Most astonishingly – but always citing data – he claims there is no convincing evidence that statins have lowered death rates from heart disease on a population level. Furthermore, that there is no consistent correlation between lowering LDL cholesterol and reduction in heart attacks.

"It’s a useless biomarker in terms of predicting someone’s risk of heart disease and therefore we shouldn’t obsess about lowering it," he says. Instead, he believes the best predictor of the risk of heart disease is reached by measuring the ratio of total cholesterol to HDL, or 'good' cholesterol.

Such views flatly contradict the established view and the advice given by charities such as The British Heart Foundation, which point to major studies such as the one published in the Lancet in 2019 where University of Oxford and University of Sydney scientists analysed data from 28 randomised controlled trials involving a total of 186,854 patients. It found for every mmol/L reduction in LDL cholesterol, statins reduced the risk of a heart attack by 25 per cent and a stroke by 21 per cent.

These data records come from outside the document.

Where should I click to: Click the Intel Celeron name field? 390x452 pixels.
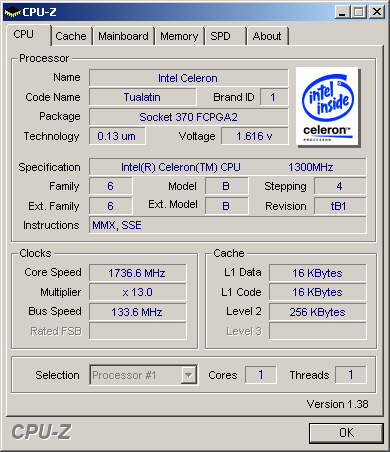188,78
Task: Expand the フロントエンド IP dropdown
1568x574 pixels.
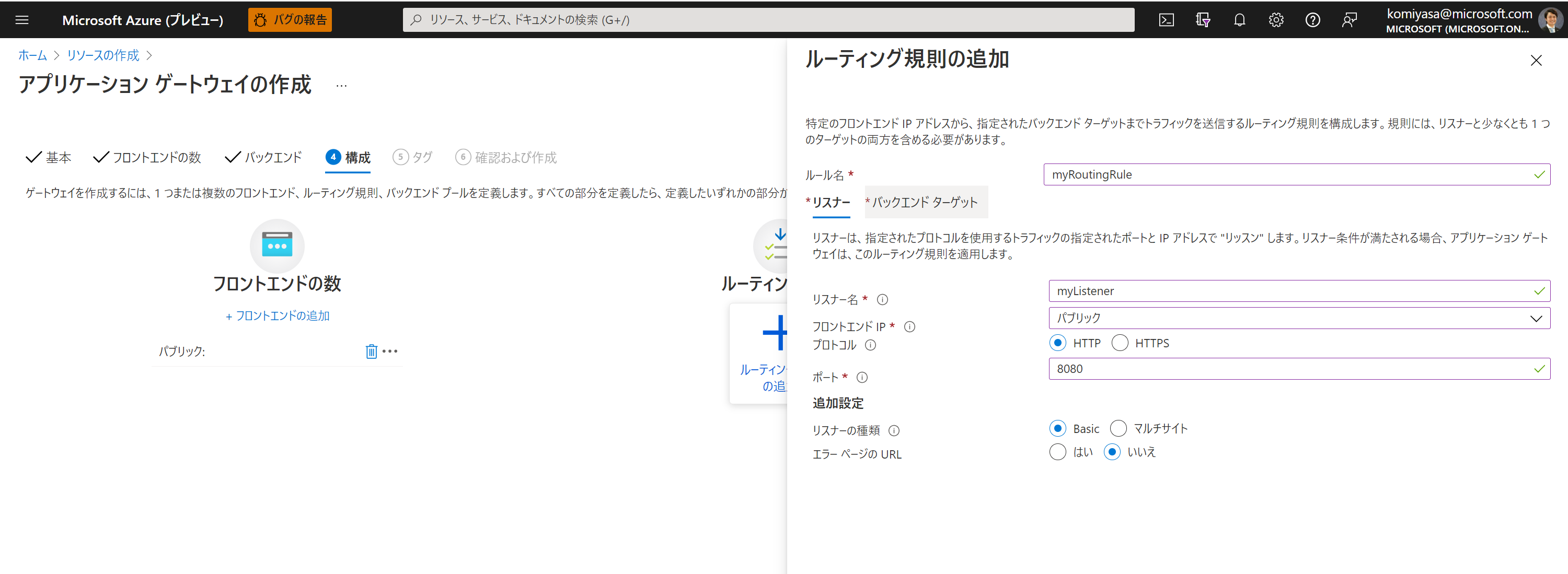Action: click(x=1298, y=318)
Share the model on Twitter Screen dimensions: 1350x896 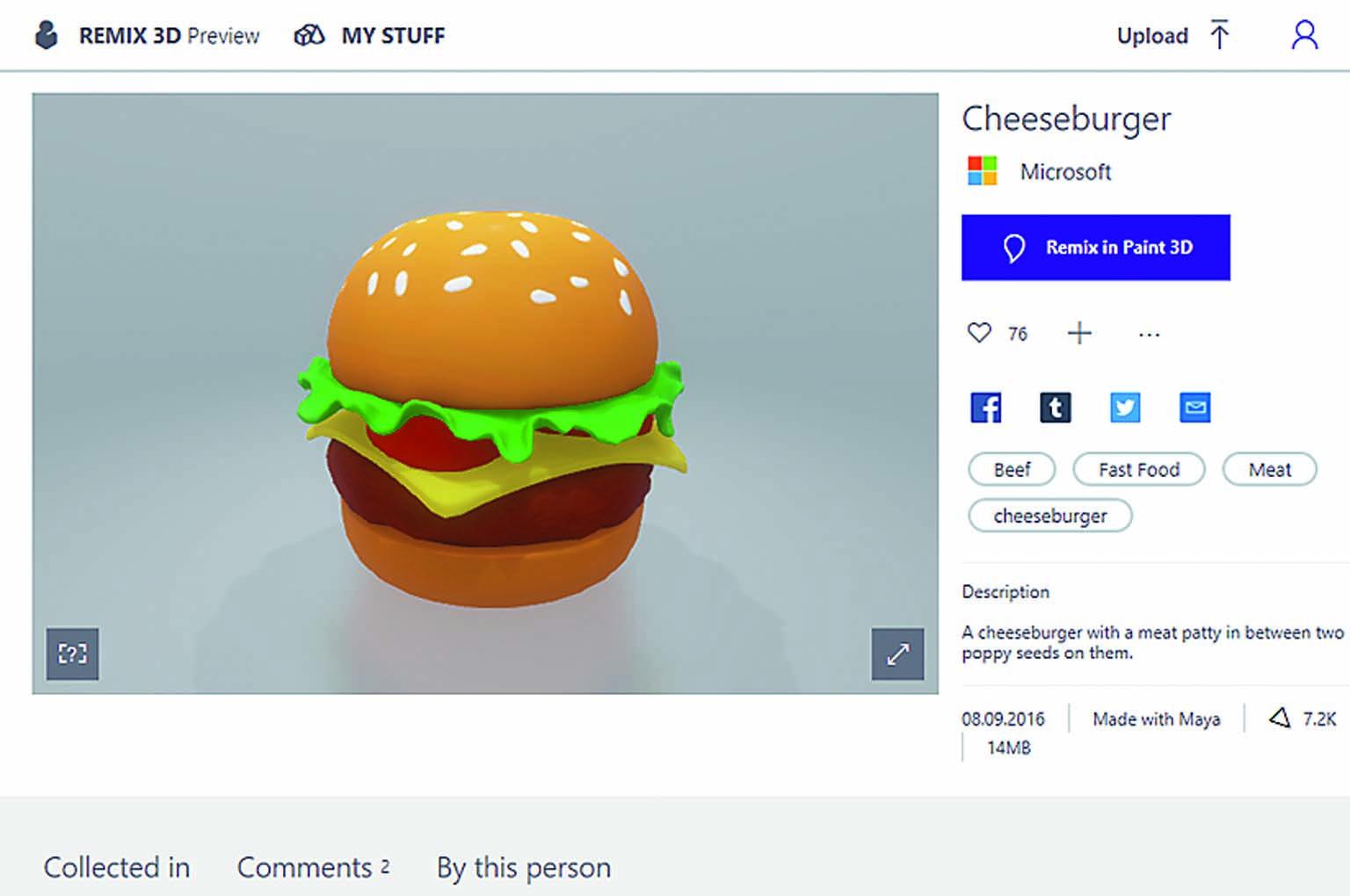click(x=1125, y=407)
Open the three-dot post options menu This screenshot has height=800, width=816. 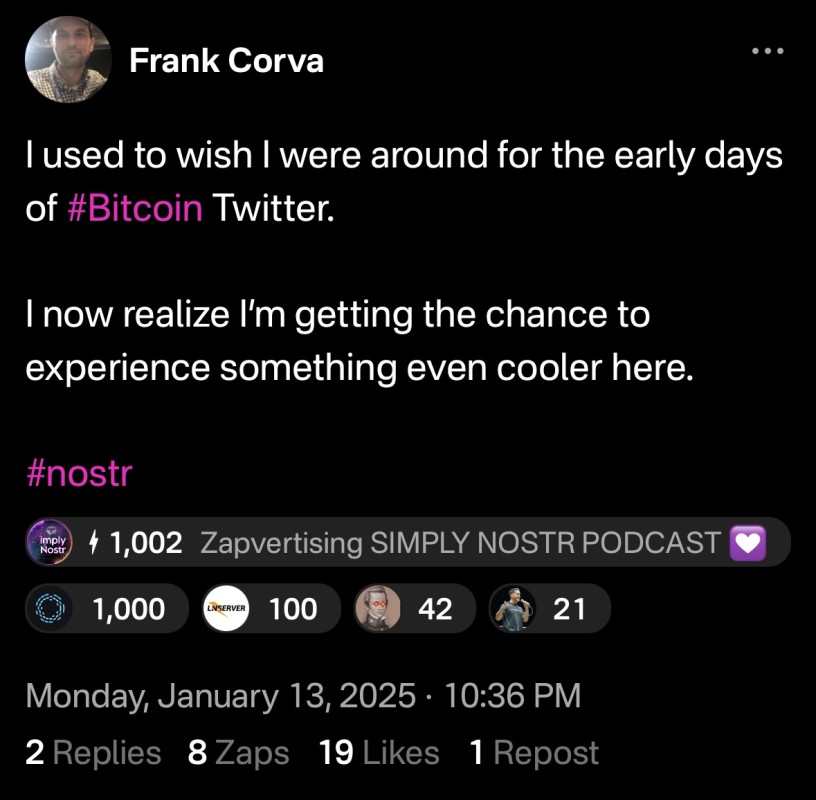[x=767, y=49]
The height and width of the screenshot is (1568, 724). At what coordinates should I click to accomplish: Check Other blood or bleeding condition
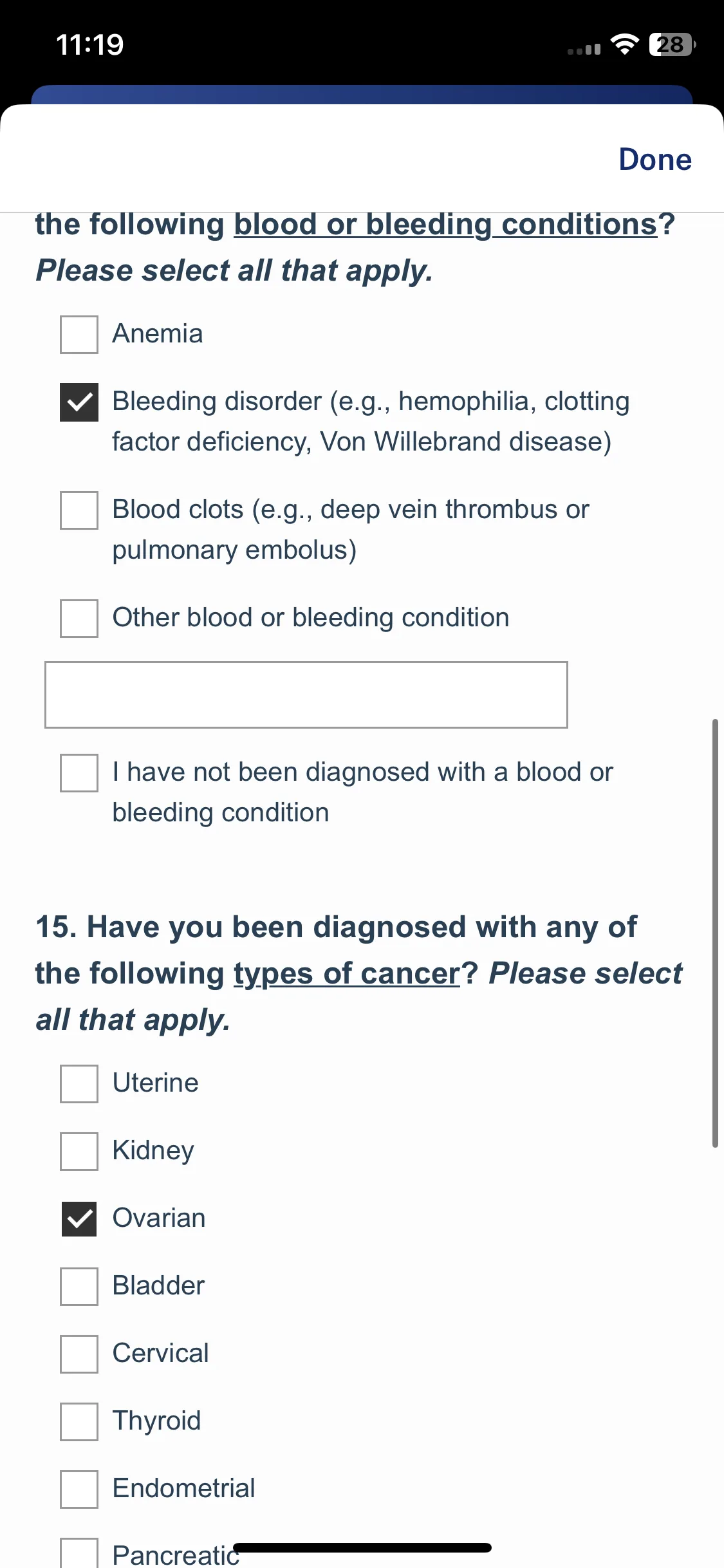point(79,619)
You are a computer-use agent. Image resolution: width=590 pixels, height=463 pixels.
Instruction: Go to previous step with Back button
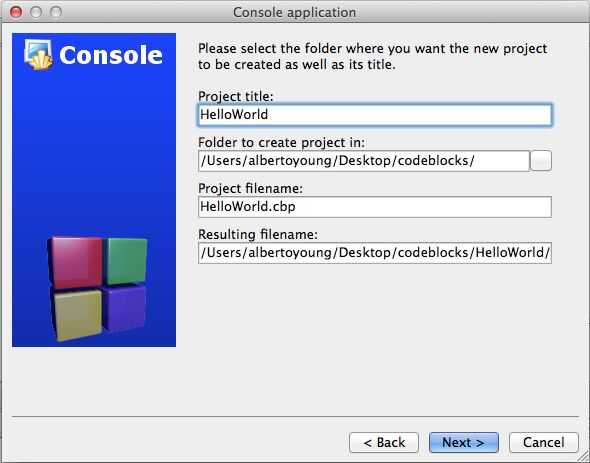coord(384,442)
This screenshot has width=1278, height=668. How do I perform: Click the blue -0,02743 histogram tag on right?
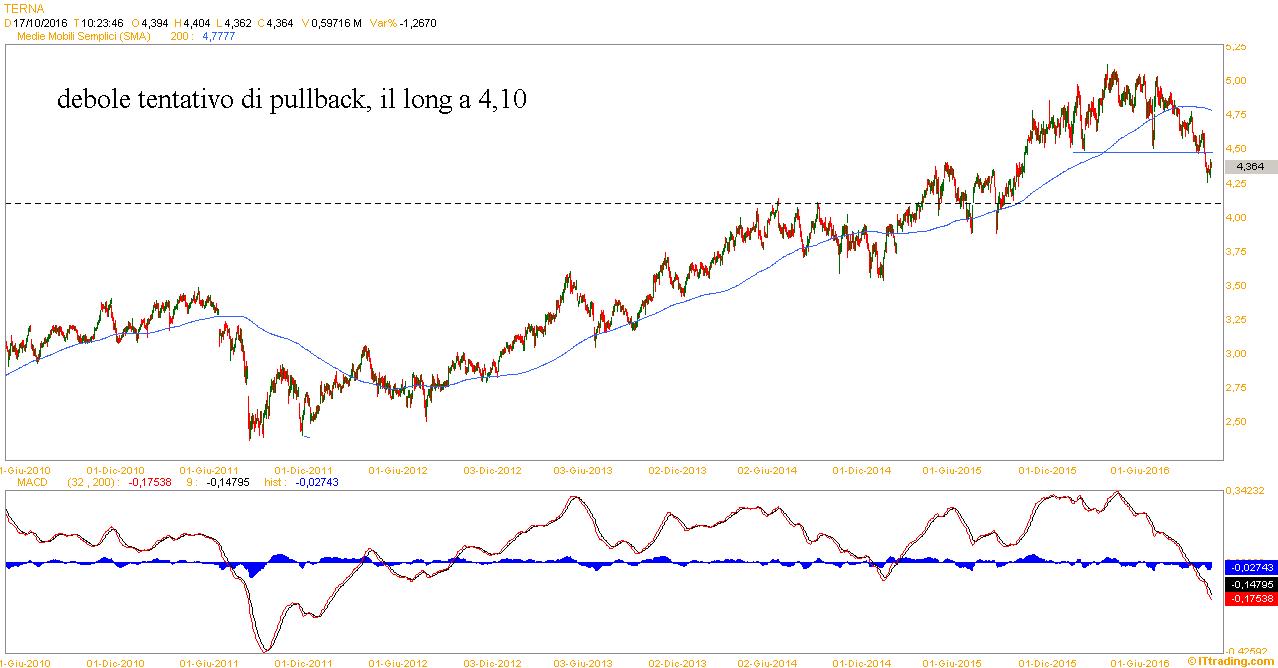point(1250,567)
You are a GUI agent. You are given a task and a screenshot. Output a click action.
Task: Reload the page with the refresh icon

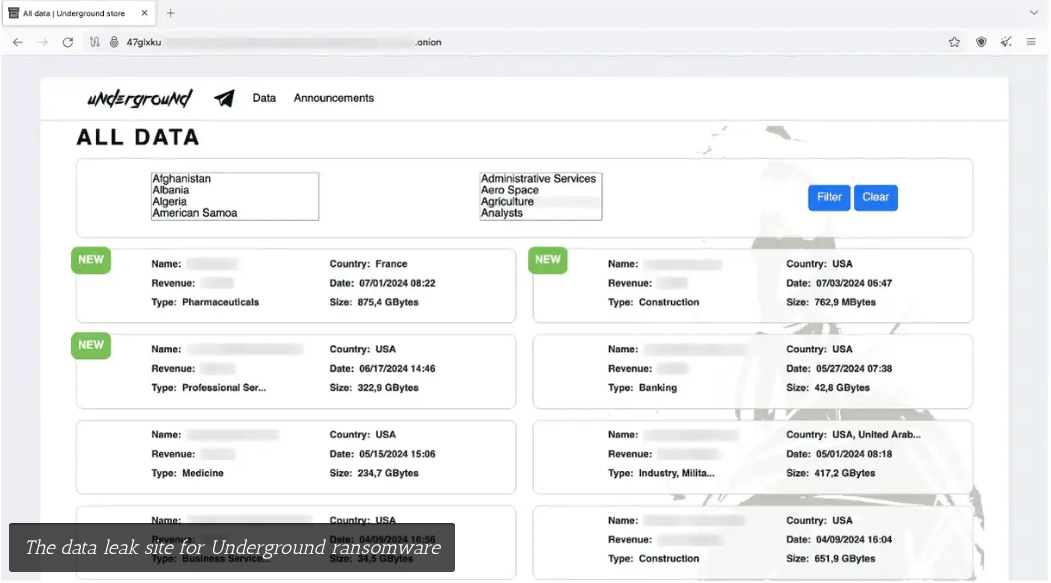click(x=68, y=42)
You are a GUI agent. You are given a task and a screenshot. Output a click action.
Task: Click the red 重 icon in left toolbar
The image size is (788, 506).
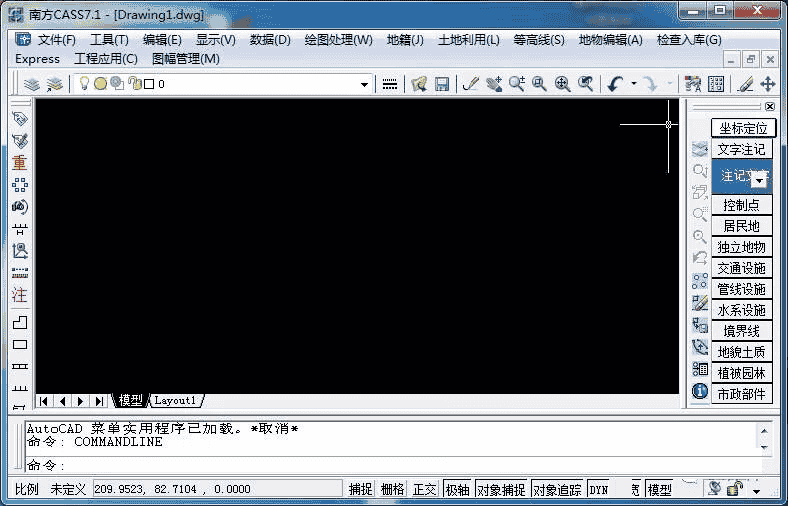tap(19, 162)
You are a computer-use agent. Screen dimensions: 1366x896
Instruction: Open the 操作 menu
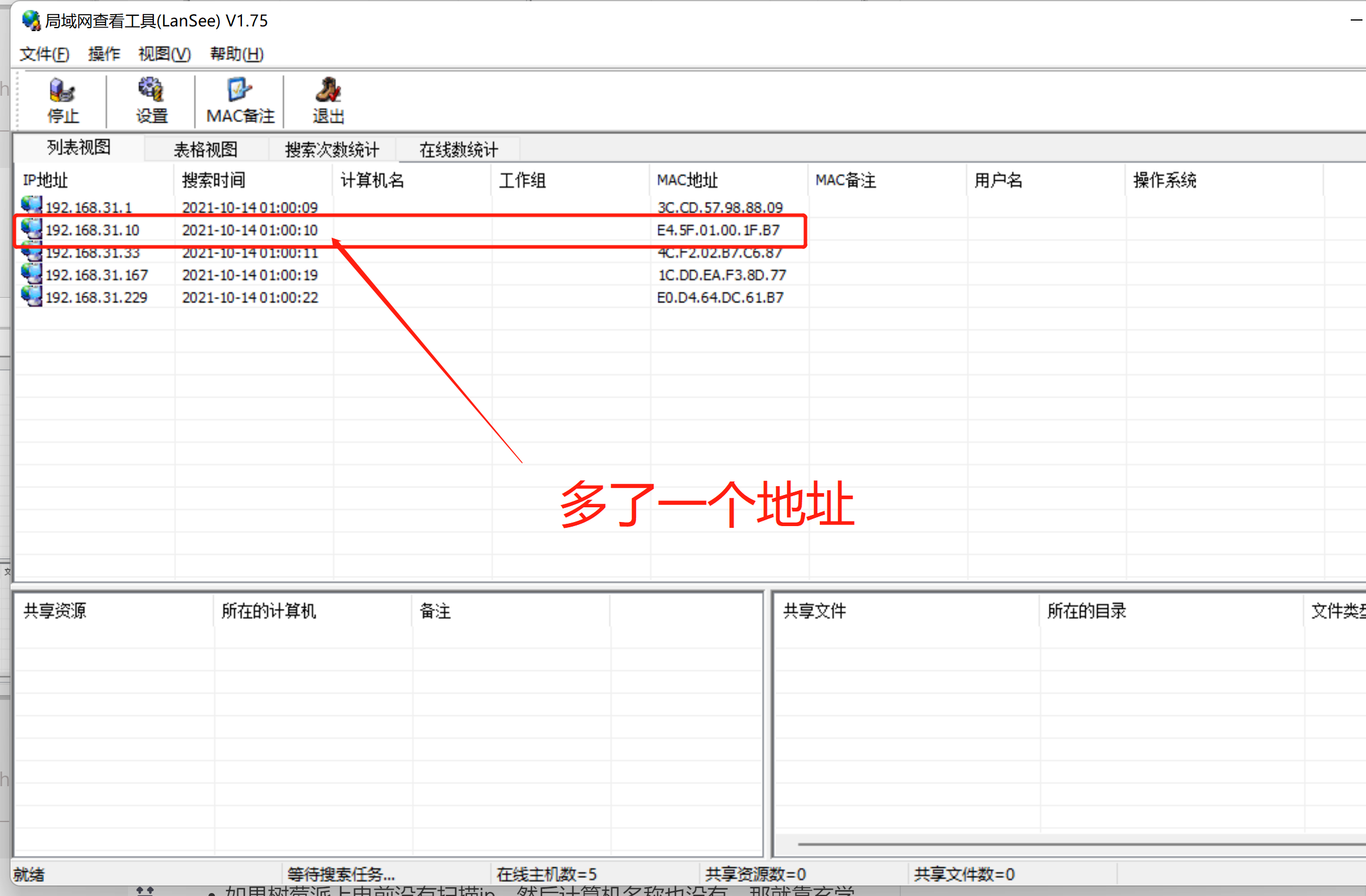[104, 54]
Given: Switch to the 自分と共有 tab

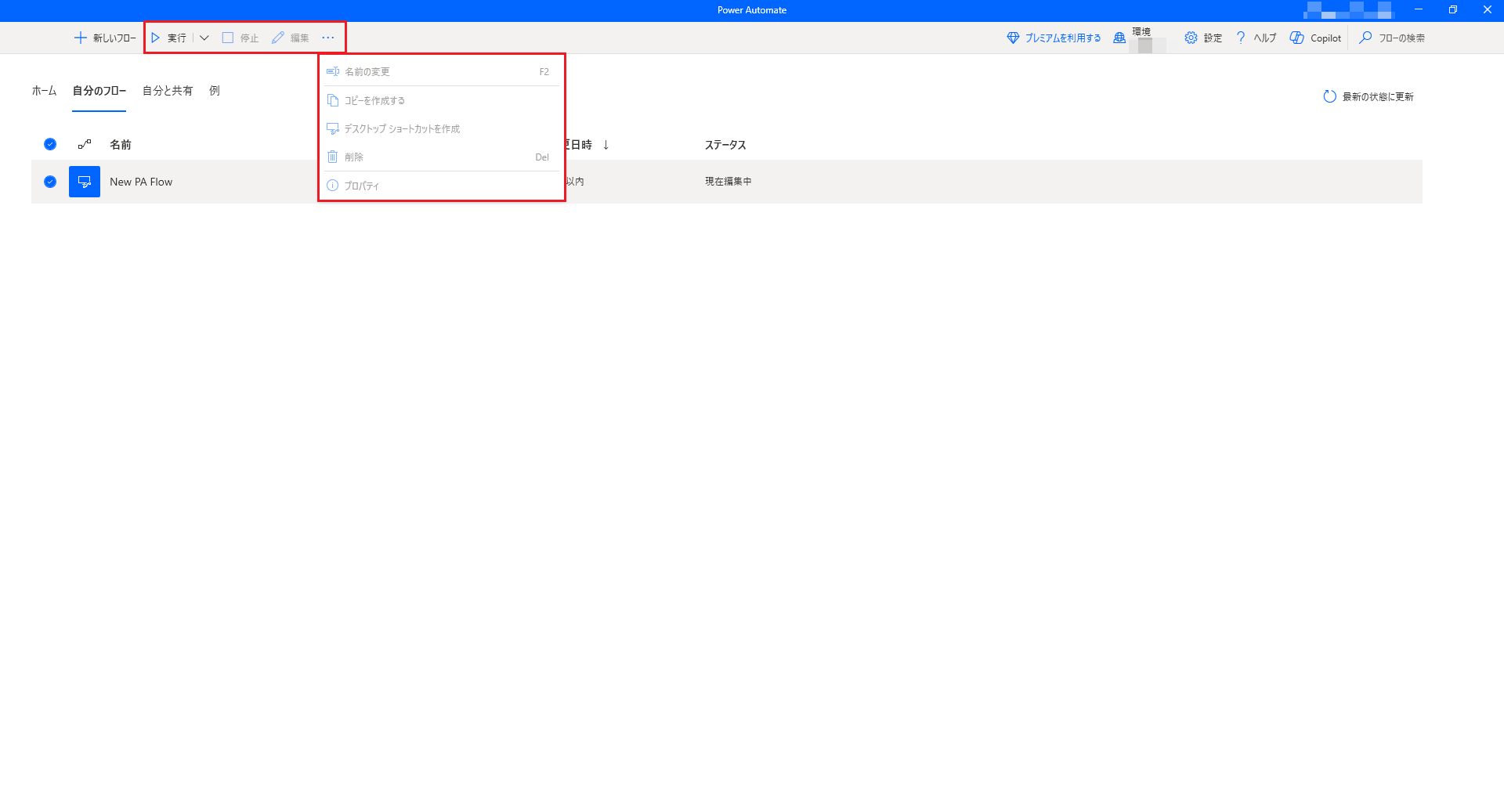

When this is put to him, Dr Malhotra says it doesn’t correspond to "the totality of evidence." Last year, he and two other cardiologists undertook an independent analysis to determine whether this statement withstood scrutiny. "We published it in the BMJ Evidence-Based Medicine – systematically reviewed, peer reviewed – and we found there is no clear correlation with LDL lowering and reduction in heart attacks and strokes."

Cholesterol wars continue. As for the sentence in bold, I'm surprised that Malhotra didn't explain the difference between Relative Risk and Actual Risk (while he may have, it wasn't explained in the article). Pharma loves to use Relative Risk in their statistics due to it often favoring the drug over the placebo by a wide margin. However, it's all statistical manipulation allowing them to make wild claims. I agree with Jean, it's the pharmaceutical companies that can't live without selling statins, one of the largest revenue generators in history. Perish the thought of doing away with them.